George Osborne’s Budget: Posturing, timid and dull

The spin doctors of Chancellor George Osborne had leaked much of what he said so it is not as if anyone was waiting with baited breath. What he did serve up was a combination of political posturing and timidity. It is not a conservative budget and it does little for Britain. 

Posturing? The Welfare cap of £119 billion. Hmmmm. I am capped in my size 34 trousers but will binge and booze and then buy a pair of 36 inch trousers. Parliament can vote to lift this inflation adjusted cap and will do so.’

£119 billion is a lot of money. A brave Conservative chancellor would be tackling a system where folks like the vile fat slob and, now patron Saint of scroungers, White Dee can pick up £200 a week tax free and regard welfare as a lifestyle option. Forget setting caps that can be lifted. Start tackling welfare abuse. Cut payments. That is what a country running an unsustainable budget deficit needs.

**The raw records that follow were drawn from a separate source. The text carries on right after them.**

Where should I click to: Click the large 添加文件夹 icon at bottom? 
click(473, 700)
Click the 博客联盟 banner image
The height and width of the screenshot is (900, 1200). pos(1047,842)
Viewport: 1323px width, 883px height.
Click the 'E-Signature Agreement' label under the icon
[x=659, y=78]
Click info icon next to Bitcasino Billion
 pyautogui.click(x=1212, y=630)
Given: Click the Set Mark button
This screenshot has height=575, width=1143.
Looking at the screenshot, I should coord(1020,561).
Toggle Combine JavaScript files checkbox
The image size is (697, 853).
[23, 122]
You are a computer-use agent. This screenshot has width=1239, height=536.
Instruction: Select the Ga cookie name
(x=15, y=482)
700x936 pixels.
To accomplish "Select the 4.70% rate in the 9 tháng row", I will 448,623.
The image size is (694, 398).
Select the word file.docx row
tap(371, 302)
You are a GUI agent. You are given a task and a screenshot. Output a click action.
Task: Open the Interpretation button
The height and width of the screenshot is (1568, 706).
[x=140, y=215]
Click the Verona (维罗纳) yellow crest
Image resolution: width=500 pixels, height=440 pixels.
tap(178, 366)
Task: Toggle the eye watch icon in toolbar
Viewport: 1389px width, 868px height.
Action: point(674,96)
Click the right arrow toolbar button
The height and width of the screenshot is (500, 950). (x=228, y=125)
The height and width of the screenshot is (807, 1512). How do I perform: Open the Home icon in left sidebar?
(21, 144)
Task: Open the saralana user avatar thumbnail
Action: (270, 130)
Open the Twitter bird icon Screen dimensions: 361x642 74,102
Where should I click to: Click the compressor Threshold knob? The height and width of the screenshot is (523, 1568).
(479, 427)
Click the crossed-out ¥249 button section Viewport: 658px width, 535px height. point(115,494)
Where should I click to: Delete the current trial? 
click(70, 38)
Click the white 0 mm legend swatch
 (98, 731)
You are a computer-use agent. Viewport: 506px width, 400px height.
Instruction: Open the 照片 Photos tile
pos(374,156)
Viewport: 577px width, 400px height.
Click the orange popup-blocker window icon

What about the poor? Osborne has lifted the personal tax allowance by a few hundred quid to £10,500. That is simply not enough. It means that folks earning less than £1000 a month are paying tax. The incentive for those living on welfare need to take a low paid job is not just a stick (which Osborne declines to use) but also a carrot – that is to say to lift the tax threshold to £20,000. 

What about creating jobs?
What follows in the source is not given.